I sure hope they do release a Linux Kernel Option.

Some of the issues I had was random hangs on the web UI, Random SMB shares not being accessible or dropping out and lots of their core BSD packages were super out of date when you checked them.

I’m sure I could have went the TruNAS route at least to get support etc. IDK. I love ZFS and Linux has support for it now which isn’t too bad, but still lacking boot/root zfs raid support without doing bunch of hacky stuff.

@BlackBoxSystems

I kind of get where you are coming from with the FreeNAS arena - I have a 60TB unit and I love it – but it definitely has its quirks, and its far from a set it up, and walk away type of scenario.

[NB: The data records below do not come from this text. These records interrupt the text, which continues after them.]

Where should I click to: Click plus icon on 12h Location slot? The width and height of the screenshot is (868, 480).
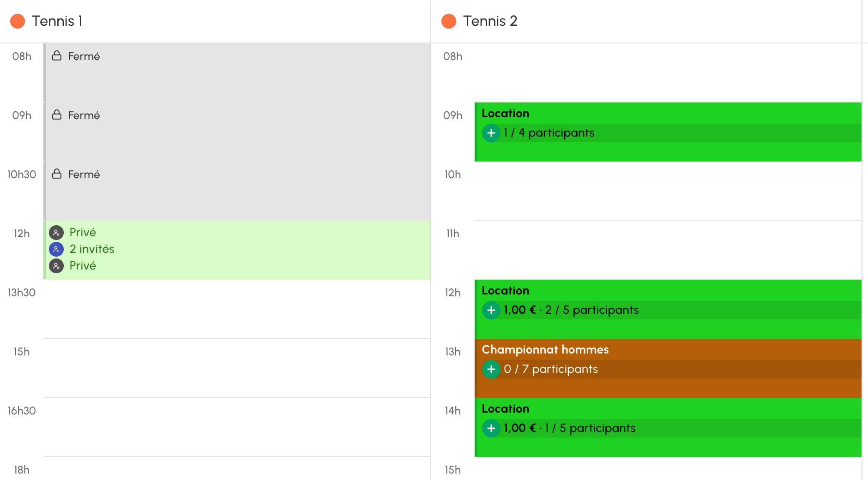pyautogui.click(x=491, y=310)
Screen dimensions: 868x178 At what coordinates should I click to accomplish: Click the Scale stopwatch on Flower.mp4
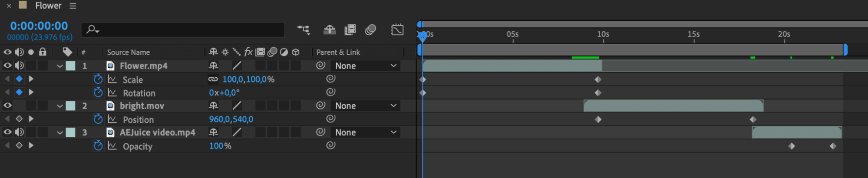point(98,79)
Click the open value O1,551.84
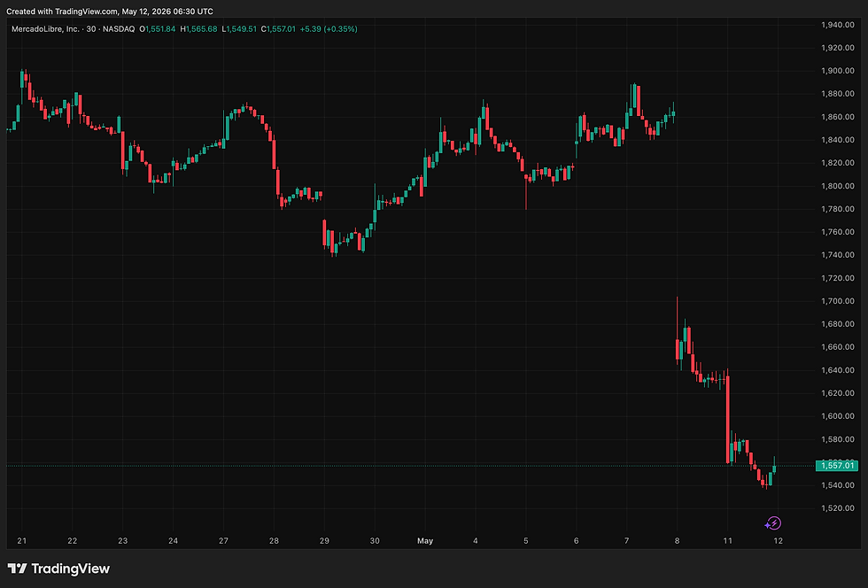 click(158, 29)
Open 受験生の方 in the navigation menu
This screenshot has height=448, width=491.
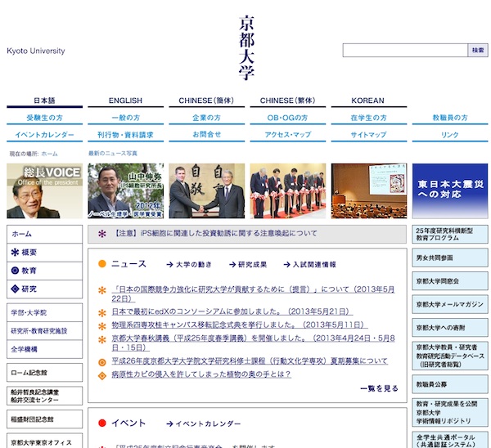(44, 118)
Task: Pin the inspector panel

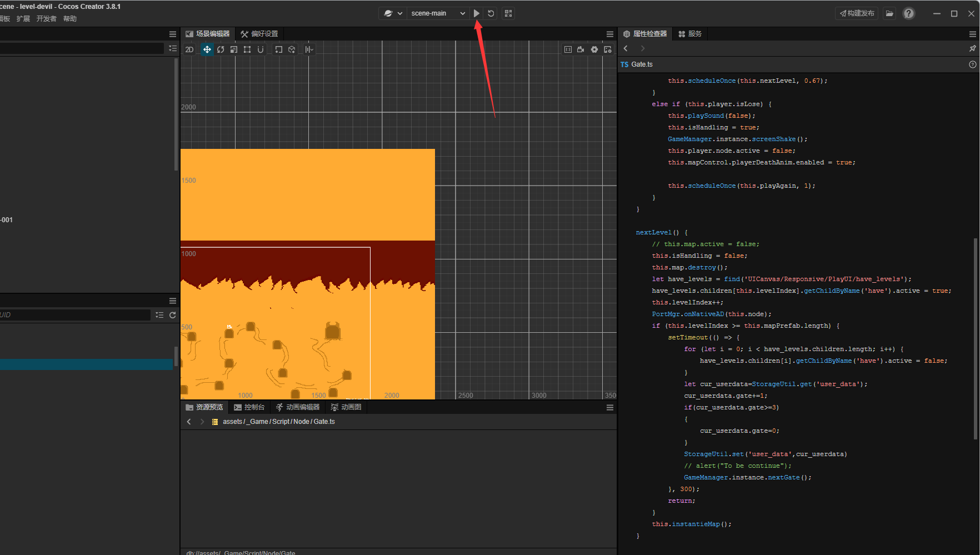Action: (972, 49)
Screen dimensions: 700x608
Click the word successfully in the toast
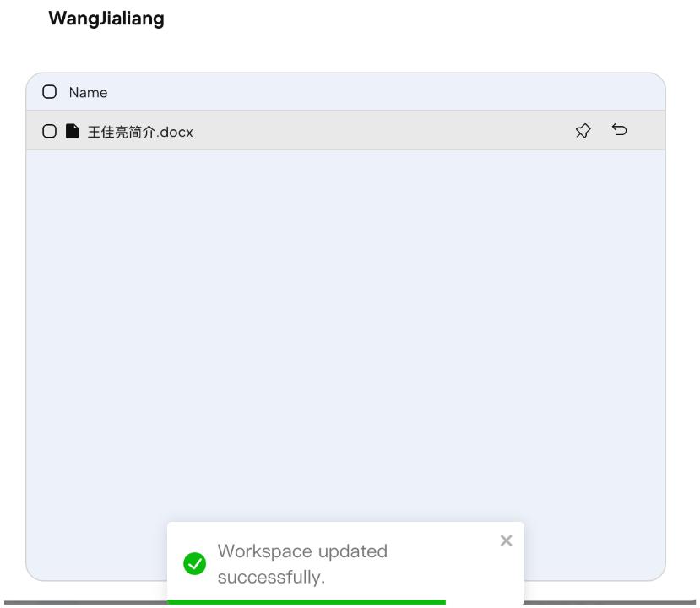click(x=271, y=578)
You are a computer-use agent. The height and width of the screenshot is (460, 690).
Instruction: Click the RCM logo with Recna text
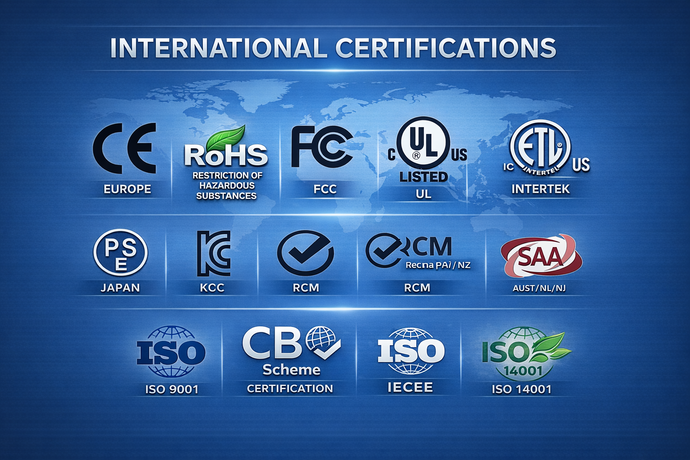click(410, 252)
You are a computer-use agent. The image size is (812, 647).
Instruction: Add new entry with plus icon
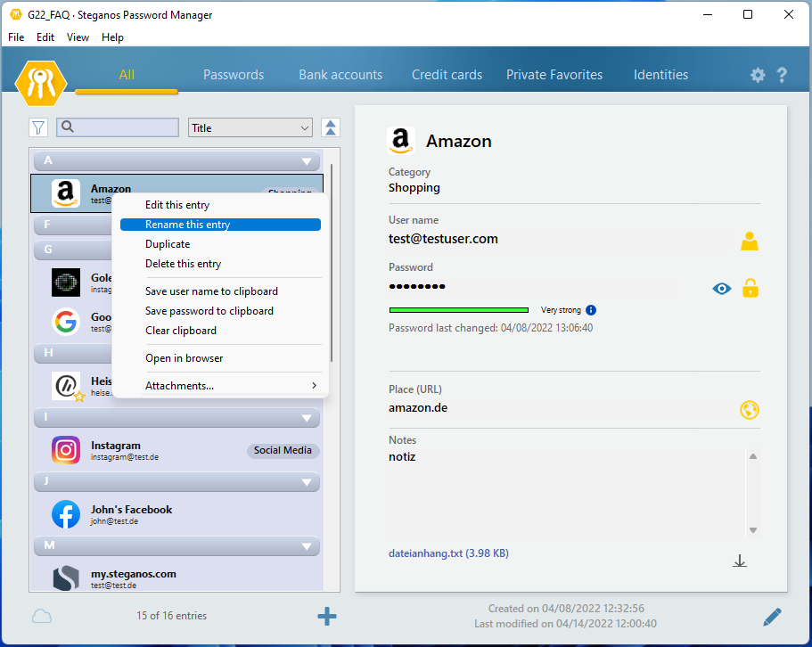tap(327, 616)
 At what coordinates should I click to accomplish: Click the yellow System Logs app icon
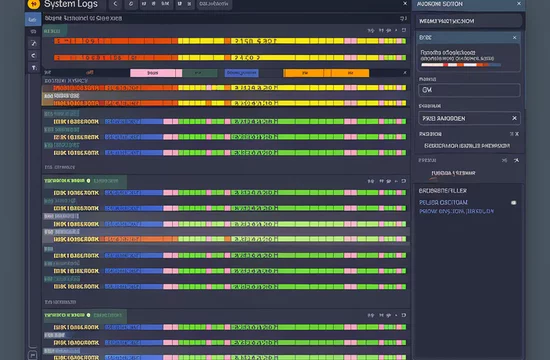point(34,4)
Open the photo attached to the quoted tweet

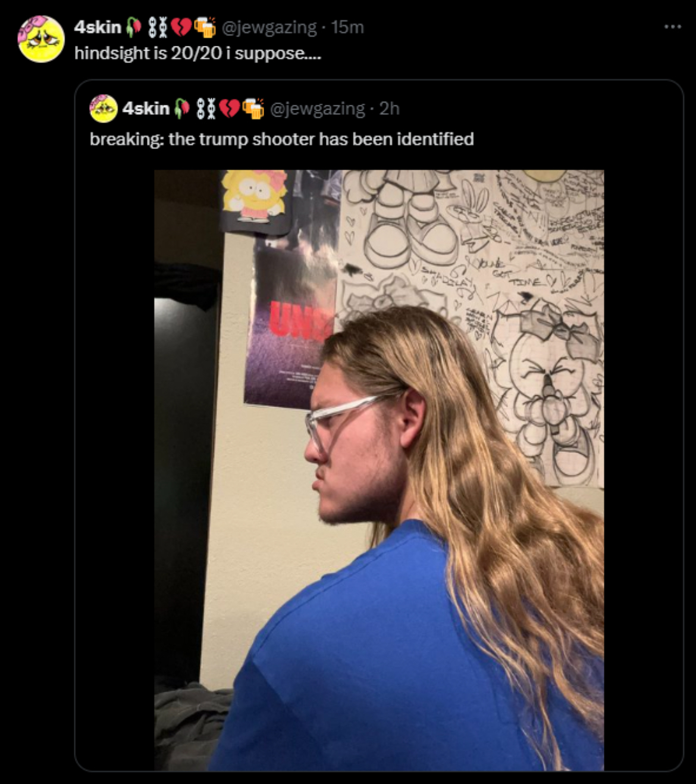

In terms of SMB, my only comparison was setting up a share to use with my Macs Time Machine. Test systems were FreeBSD jail on FreeNAS running AFP server, FreeBSD jail on FreeNAS with SMB share, Xcp-NG Arch Linux VM running AFP, XCP-NG Arch Linux VM running SMB. I’ve unfortunately had some problems with the Time Machine backups needing to be recreated. The worst performer was FreeNAS share with SMB, followed by FreeNAS share with AFP. The Linux systems – no Time Machine rebuild in either system for the last 4 months.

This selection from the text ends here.